The panel included prominent names from such diverse fields as medicine, sports, education and the media. They agreed there’s a need for more awareness and understanding of sports concussions — and how to prevent and treat them.
The science relating to concussions “is still developing,’’ said one panelist, Dr. David Satcher, a former U.S. surgeon general and now the co-chairman of the National Council on Youth Sports Safety. “There’s still so much we don’t know.”
The Feb. 26 presentation, “Making Play Safe for Kids,’’ was part of a speaker series from the Arthur M. Blank Family Foundation. Blank himself, who owns the Atlanta Falcons, made remarks before the discussion, as did Roger Goodell, commissioner of the National Football League.
Goodell spoke of his own daughters playing sports. “I want my kids to participate; I want them to be safe,” he told the audience. “You don’t have to compromise safety to do it well. I think this issue is critical for our children.’’

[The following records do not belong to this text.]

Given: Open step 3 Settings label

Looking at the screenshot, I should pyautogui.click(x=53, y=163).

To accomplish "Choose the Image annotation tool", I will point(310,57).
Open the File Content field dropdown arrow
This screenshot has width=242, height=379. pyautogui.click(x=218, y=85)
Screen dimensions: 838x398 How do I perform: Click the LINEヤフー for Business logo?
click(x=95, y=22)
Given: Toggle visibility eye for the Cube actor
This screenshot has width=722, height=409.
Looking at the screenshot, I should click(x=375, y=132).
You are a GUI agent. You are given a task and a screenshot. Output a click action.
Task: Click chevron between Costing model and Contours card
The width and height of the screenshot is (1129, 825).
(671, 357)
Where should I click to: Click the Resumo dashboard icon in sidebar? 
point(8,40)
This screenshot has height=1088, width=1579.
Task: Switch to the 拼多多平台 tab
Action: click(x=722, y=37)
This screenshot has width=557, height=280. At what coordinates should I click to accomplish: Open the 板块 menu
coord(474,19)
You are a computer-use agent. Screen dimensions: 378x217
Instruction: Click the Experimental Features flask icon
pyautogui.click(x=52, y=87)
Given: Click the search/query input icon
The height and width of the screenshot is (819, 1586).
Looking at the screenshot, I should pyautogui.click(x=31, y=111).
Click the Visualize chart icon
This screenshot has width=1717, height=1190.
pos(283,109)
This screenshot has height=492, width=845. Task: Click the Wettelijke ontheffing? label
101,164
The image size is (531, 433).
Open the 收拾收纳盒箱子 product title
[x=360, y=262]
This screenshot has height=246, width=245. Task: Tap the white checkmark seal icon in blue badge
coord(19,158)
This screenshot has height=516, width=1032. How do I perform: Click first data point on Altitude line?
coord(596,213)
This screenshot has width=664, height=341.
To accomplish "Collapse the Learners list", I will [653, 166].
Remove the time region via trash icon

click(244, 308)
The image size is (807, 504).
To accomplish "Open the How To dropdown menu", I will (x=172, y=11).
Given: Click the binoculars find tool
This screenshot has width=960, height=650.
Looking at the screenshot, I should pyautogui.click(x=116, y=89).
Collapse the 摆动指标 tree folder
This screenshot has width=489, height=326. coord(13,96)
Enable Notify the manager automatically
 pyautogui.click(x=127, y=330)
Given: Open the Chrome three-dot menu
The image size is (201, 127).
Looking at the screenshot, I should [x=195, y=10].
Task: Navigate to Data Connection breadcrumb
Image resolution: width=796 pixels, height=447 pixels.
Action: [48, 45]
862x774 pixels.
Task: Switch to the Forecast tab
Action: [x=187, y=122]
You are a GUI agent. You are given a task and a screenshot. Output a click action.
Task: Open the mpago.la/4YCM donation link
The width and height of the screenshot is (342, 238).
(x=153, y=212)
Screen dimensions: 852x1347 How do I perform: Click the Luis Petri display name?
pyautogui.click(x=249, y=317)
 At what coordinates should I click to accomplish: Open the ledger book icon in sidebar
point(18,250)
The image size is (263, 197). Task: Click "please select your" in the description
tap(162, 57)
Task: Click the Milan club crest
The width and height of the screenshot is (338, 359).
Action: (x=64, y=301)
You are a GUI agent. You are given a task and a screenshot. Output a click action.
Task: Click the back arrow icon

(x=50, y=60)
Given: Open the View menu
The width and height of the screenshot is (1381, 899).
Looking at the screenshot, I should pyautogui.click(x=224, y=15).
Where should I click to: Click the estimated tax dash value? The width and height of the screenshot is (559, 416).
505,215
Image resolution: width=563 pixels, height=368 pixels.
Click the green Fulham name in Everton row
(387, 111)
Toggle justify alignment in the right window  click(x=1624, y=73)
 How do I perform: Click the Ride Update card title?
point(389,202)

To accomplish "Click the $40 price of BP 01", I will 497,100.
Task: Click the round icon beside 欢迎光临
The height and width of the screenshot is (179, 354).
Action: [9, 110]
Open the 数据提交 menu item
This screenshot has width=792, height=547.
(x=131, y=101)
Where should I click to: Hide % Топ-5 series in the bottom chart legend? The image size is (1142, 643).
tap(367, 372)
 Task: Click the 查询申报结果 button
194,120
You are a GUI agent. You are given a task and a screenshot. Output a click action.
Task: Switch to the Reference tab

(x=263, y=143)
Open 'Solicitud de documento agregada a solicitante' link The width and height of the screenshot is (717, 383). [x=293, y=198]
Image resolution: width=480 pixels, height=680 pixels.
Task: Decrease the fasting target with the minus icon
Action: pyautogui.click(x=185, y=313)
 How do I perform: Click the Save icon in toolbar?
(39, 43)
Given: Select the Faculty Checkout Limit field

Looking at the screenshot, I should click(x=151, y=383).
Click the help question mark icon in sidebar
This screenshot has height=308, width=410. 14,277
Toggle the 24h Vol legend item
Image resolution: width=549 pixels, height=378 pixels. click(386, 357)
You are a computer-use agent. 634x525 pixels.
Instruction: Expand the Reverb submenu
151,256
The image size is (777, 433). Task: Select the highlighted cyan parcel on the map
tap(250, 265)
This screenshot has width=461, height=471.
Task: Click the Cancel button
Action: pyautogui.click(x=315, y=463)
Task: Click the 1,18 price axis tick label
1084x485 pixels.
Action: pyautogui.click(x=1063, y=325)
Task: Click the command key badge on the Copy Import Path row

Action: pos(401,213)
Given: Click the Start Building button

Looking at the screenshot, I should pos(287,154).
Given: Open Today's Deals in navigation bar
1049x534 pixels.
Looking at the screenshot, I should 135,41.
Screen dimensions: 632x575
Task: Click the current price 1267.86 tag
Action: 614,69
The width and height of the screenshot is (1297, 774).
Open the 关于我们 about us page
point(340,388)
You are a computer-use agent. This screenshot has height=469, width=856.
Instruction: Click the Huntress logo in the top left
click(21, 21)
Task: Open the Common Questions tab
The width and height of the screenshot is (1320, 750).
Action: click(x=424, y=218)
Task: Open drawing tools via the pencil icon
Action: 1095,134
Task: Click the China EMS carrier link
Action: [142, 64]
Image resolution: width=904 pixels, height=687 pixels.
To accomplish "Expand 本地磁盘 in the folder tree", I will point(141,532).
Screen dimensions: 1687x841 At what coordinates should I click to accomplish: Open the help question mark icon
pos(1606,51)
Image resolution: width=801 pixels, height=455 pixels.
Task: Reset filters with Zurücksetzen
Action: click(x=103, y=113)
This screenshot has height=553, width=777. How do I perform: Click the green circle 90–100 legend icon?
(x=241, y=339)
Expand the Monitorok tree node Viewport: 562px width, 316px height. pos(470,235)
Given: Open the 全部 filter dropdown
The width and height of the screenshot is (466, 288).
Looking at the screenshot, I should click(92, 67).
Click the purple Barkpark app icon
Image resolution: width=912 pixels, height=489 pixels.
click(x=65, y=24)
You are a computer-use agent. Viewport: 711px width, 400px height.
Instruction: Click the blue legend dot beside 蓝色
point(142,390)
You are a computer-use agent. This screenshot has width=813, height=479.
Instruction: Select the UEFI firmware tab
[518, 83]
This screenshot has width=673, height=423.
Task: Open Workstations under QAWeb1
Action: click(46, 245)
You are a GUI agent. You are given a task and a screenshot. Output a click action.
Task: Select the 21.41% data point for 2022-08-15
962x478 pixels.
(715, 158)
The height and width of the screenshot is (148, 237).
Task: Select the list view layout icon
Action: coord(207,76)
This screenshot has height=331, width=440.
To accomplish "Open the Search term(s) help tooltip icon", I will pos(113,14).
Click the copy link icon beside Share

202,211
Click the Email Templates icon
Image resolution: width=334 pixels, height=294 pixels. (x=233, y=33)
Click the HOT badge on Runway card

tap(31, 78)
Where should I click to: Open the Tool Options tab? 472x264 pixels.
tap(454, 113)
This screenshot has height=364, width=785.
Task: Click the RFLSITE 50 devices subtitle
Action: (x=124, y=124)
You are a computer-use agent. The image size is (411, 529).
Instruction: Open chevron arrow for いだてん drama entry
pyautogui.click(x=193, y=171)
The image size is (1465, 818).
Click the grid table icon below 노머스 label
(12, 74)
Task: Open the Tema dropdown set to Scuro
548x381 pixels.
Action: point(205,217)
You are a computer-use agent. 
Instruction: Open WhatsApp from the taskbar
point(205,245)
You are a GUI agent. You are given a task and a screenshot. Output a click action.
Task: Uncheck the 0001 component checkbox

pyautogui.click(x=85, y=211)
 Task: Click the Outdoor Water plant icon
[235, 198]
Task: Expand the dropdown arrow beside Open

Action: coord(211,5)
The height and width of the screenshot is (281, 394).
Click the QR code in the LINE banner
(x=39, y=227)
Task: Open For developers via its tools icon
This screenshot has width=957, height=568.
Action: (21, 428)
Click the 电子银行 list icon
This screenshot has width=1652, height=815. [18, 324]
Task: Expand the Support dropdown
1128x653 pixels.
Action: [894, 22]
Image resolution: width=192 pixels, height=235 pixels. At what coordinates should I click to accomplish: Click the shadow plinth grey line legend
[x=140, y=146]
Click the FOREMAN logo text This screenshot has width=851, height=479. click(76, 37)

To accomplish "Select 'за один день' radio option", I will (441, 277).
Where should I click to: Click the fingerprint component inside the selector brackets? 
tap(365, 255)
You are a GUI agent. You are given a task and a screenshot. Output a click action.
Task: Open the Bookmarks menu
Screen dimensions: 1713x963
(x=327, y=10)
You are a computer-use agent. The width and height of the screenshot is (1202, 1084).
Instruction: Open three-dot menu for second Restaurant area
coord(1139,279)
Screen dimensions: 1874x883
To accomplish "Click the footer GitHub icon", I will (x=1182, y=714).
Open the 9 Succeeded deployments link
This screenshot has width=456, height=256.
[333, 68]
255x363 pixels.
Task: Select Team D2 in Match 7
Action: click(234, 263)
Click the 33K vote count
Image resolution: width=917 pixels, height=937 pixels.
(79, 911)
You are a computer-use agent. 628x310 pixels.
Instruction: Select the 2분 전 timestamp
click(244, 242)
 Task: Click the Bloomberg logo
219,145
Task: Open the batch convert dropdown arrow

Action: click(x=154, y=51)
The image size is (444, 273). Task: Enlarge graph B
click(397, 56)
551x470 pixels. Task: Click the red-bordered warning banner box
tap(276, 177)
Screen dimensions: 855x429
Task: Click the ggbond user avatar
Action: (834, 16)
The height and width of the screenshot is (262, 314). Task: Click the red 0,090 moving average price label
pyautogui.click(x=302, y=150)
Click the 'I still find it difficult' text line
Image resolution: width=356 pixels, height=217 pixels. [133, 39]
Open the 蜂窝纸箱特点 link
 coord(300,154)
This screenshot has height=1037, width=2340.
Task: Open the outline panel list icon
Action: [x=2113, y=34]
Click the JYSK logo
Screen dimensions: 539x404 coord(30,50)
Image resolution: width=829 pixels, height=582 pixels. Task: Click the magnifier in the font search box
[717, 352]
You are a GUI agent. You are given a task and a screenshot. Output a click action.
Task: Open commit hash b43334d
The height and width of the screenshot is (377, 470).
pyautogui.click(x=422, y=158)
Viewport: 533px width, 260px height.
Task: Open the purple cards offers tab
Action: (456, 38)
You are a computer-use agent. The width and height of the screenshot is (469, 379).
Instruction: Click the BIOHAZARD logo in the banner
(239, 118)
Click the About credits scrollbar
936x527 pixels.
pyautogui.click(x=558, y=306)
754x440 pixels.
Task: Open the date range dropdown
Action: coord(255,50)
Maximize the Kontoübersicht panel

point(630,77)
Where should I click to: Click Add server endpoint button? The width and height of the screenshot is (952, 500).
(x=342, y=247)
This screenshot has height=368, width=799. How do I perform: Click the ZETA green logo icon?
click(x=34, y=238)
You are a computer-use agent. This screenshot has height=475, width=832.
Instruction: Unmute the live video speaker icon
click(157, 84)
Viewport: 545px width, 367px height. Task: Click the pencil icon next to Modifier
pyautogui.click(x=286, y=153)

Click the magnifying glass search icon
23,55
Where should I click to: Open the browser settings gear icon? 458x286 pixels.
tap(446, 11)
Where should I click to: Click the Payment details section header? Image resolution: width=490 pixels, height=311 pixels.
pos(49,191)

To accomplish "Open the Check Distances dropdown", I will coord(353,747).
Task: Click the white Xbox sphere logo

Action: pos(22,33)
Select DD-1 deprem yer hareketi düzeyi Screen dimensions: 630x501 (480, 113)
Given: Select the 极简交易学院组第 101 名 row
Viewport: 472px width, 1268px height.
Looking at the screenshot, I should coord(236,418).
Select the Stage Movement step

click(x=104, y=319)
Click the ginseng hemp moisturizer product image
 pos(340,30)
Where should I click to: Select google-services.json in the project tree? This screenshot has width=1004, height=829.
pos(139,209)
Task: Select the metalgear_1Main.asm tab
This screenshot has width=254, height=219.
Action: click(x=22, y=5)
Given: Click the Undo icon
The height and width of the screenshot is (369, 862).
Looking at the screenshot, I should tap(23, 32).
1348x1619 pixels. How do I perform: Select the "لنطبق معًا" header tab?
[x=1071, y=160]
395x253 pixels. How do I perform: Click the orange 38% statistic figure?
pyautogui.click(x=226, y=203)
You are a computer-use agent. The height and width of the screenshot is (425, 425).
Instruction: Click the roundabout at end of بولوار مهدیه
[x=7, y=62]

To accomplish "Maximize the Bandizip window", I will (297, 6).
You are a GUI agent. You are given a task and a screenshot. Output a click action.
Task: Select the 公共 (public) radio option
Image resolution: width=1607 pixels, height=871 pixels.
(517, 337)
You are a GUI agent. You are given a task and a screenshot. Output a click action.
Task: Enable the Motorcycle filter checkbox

The NFL commissioner has pushed for increased safety in football, as the league has toughened its protocols for players who have suffered concussions.
Last August, the NFL agreed to a $760 million settlement with more than 4,000 former players who had sued the league over head injuries.
Blank, a co-founder of The Home Depot, noted that the Falcons and the NFL have supported a program, Heads Up Football, for youth leagues that teaches concussion awareness and proper helmet fitting, and proper techniques for tackling. The Falcons also backed the passage of a new Georgia law establishing protocols for school athletes who have suffered concussions.
The panel’s moderator, Dr. Sanjay Gupta, CNN’s chief medical correspondent, pointed out that a concussion is a brain injury, and can even occur without a direct blow to the head, as in a car accident. It has to be treated as a serious matter whatever the setting.
What to ask and what to demand
Though public attention to sporting events and star athletes may be greater than ever, there is some evidence that fewer young Americans are signing up to play sports.
The Wall Street Journal recently reported that combined participation in the four most popular U.S. team sports – basketball, soccer, baseball and football – fell among boys and girls ages 6 through 17 by roughly 4 percent from 2008 to 2012.
Gupta, a neurosurgeon, approached that issue directly. He asked the panel a question: With the risks of concussions and other injuries, should parents let their kids play sports?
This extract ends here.